Back when I worked in an office alongside other humans, I’d often note down something I needed to do using pen and paper – like cro magnon man used to do. A day later, when I hadn’t done it and the job was now quite urgent, I’d underline the words to make that task stand out from all the others I’d scribbled down since.
Over a few days, I would tend to accumulate quite a few underlined tasks, so to highlight the most pressing, I’d extend the underlining up the sides and over the top to form a box. Then, once I had multiple boxes and again needed to identify my top priority, I would draw lines out from three corners of the box and join them to make it look kind of 3D. The stage after that was to add shading, kind of like this.
At no point would I complete the task. That would be ridiculous.
I rather feel that Andre Greipel reached the shaded 3D box stage in his campaign to be regarded as the best sprinter at this year’s Tour de France.
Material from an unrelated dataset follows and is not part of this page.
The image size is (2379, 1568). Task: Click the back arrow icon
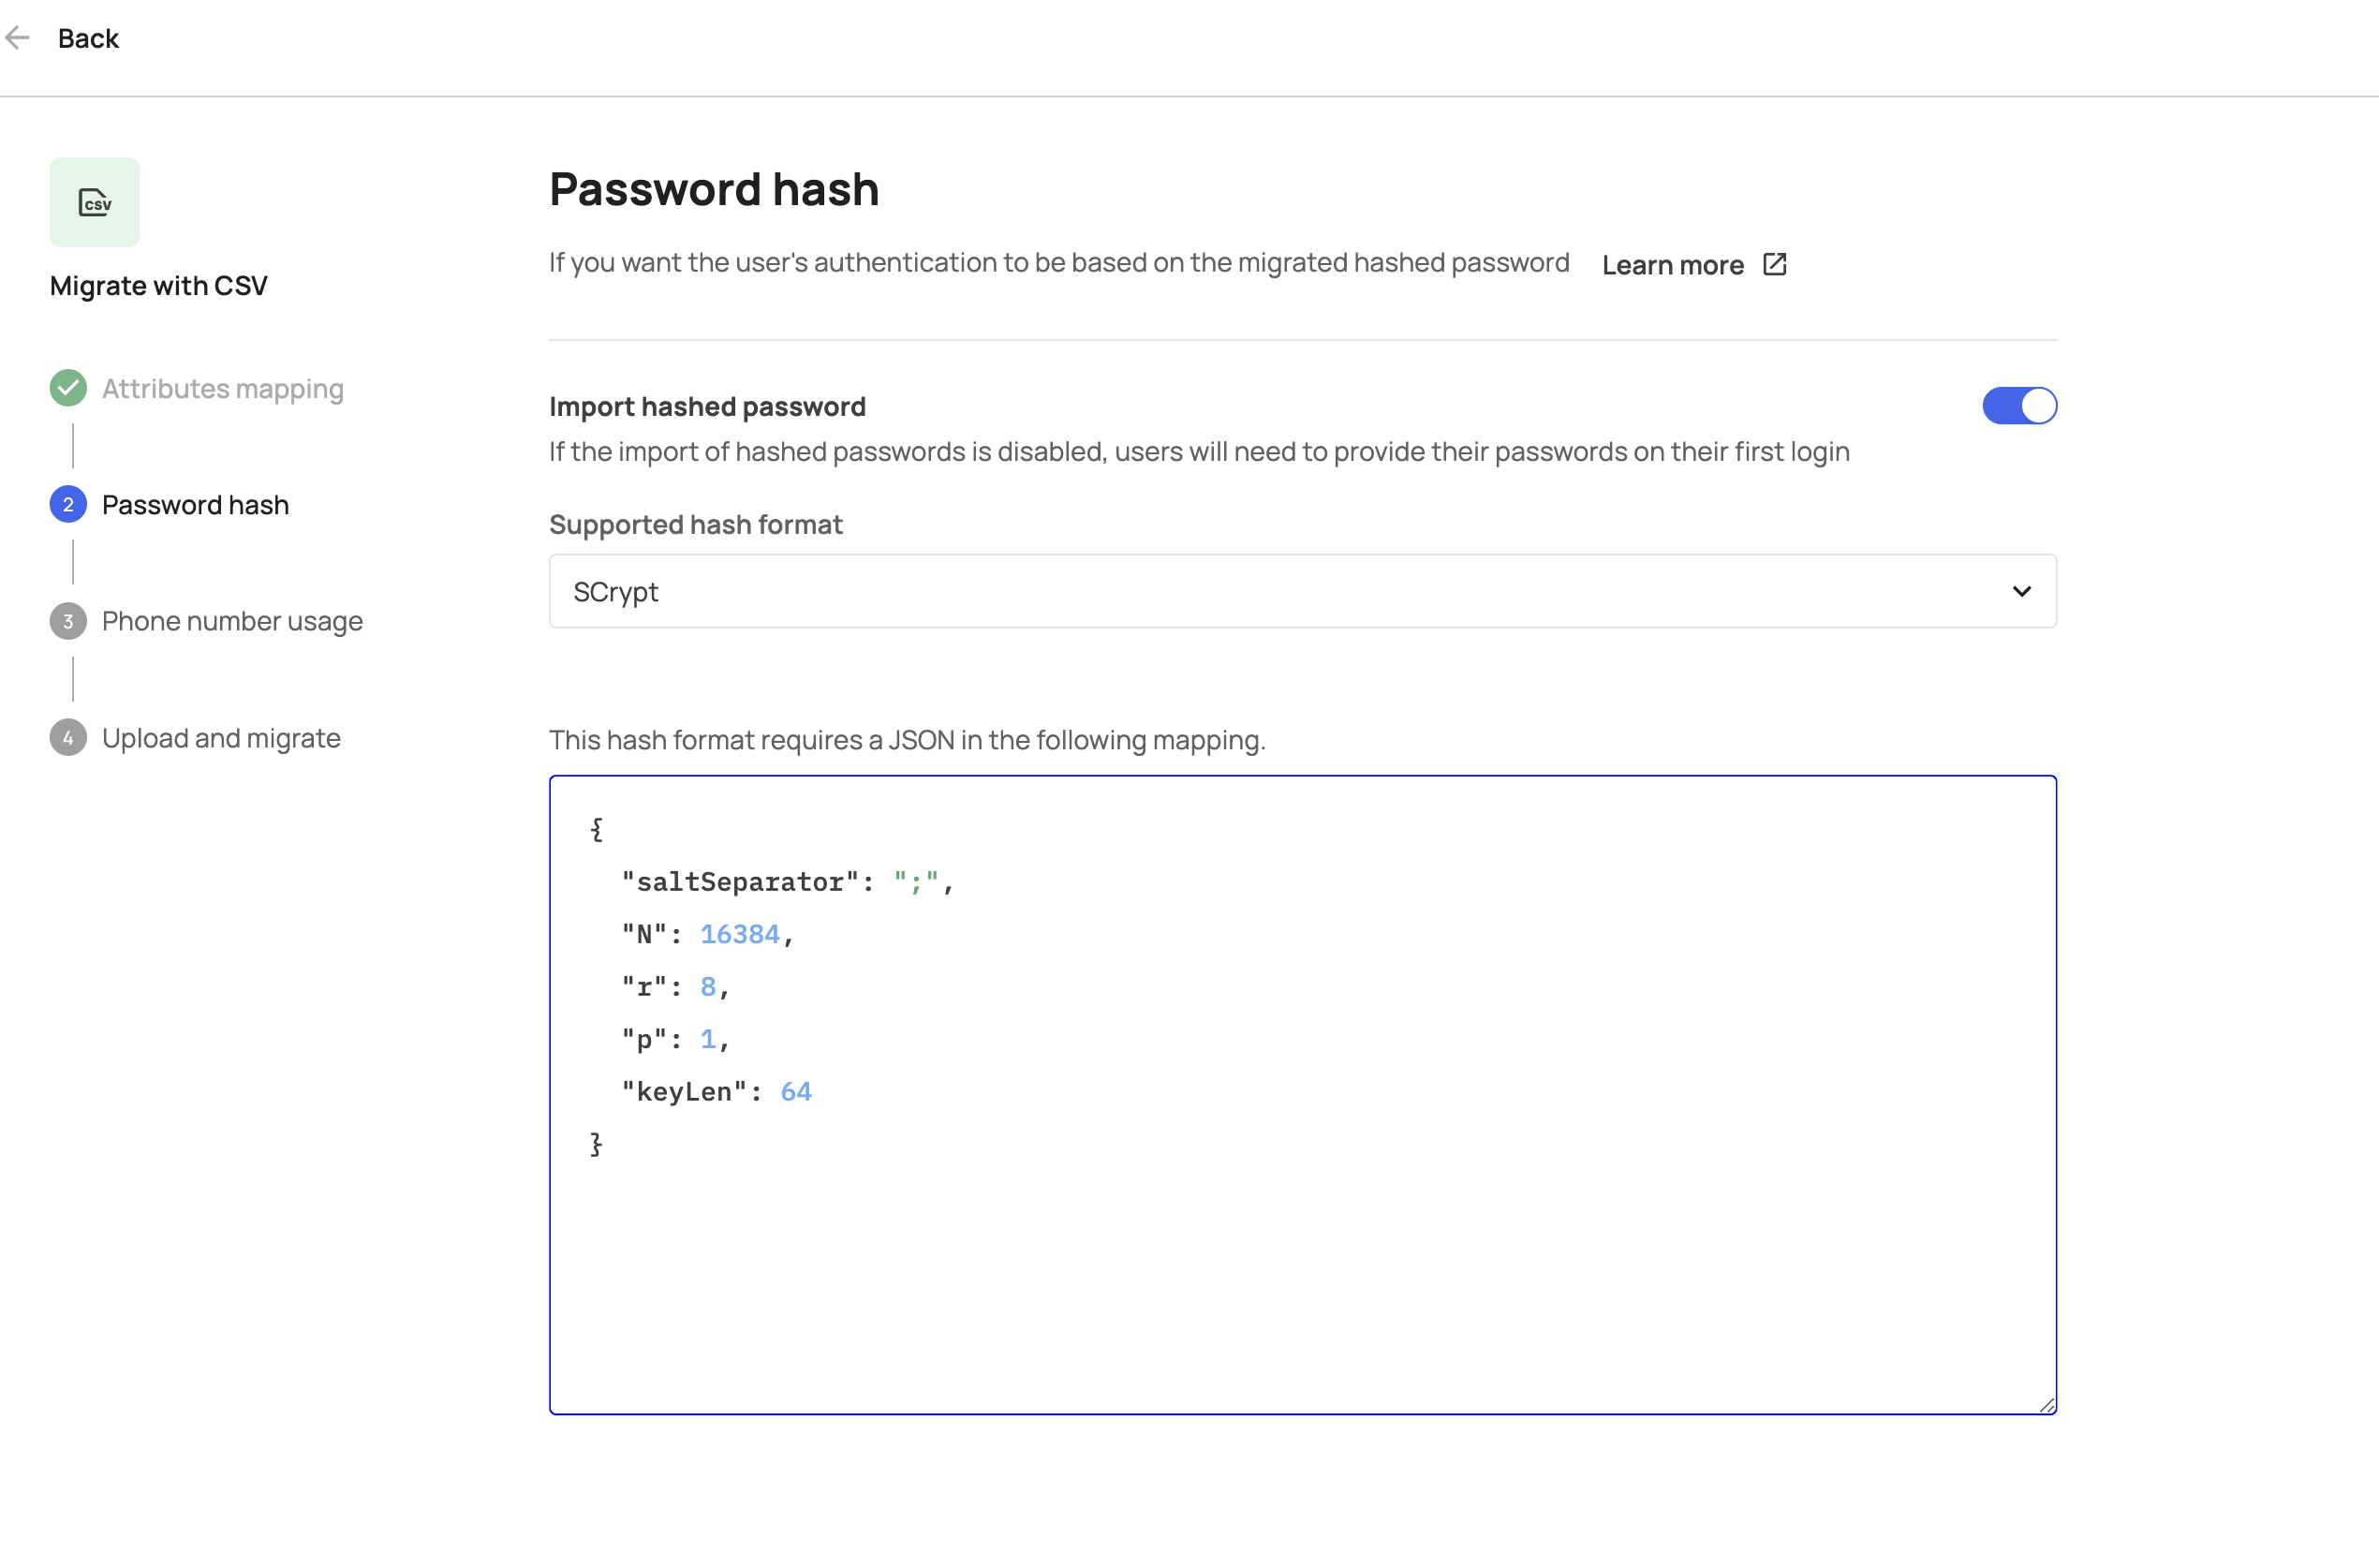tap(18, 38)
Not in a prioritisation sense – just in a making-something-appear-more-obvious kind of way.
There were only a handful of sprint stages and Greipel had already won three of them as the peloton was buzzing up and down the Champs Elysées on Sunday night. Whatever the result of the final stage, no-one could have claimed more than the wide-mouthed German. But he won that one as well. Four wins out of five proper bunch sprints is pretty comprehensive.
The race as a whole
Feel free to pop any thoughts or questions in the now-fixed comments section of the site (excellent timing to have it break during the Tour de France). I’ll have a few reflections and highlights up here in coming days, but give me a bit. The Tour can be draining for a writer in a rather different way to how it’s draining for a rider.
My initial feelings are that this year’s edition was a particularly interesting race. Maybe the yellow jersey battle could have given us a bit more to-ing and fro-ing, but this writer at least felt it was ‘live’ right up to the final climb and unlike some, I have no problems with the winner either.
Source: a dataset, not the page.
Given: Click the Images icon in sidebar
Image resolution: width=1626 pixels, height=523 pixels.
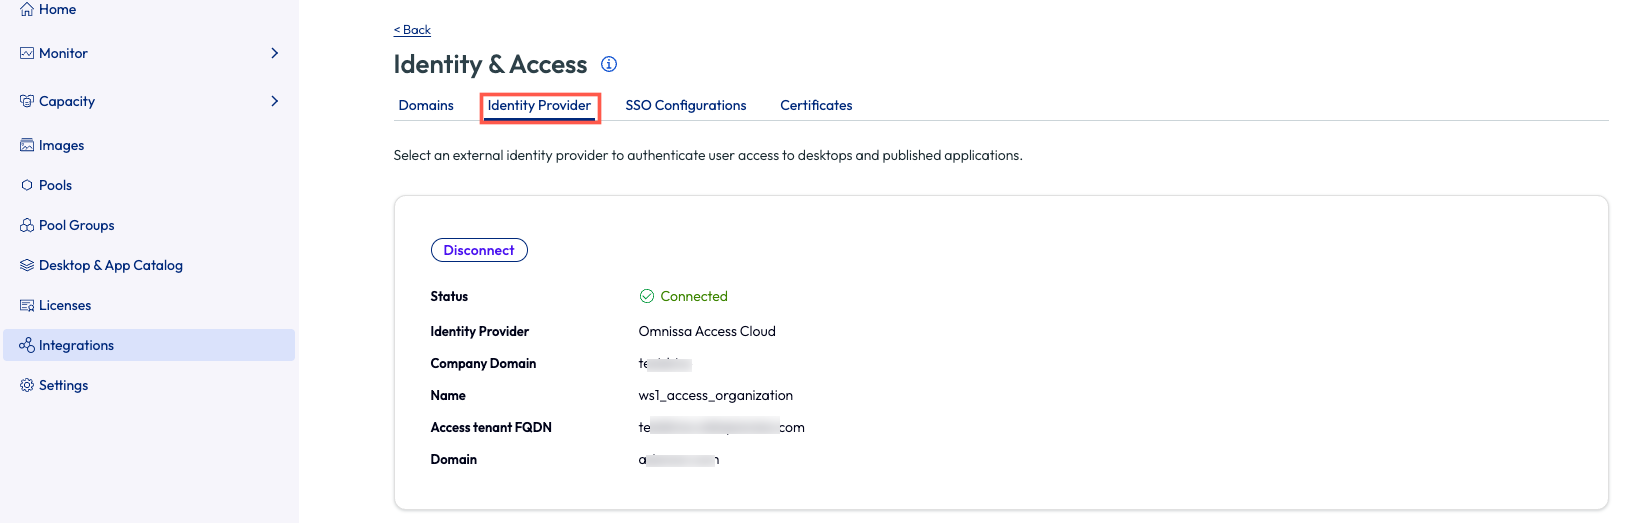Looking at the screenshot, I should click(27, 145).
The route was perhaps the greatest success story – specifically the many different styles of stage in the first week, from hilltop finishes to cobbles to tough days in the crosswinds. I wouldn’t have said no to another sprint stage later on in the race, just to keep that story alive, but for a race with so much climbing to not seem like it was wholly decided in the mountains surely speaks of success.
Like I say, there’ll be stuff appearing on here in the next few days, but the Vuelta a Espana is our next major rendez-vous. I hope new readers stick around for what is, in all honesty, perhaps my favourite race of the year. A three-week race which always seems so much simpler to follow, it’s worth the time and there should also be TV highlights for those in the UK, which always helps.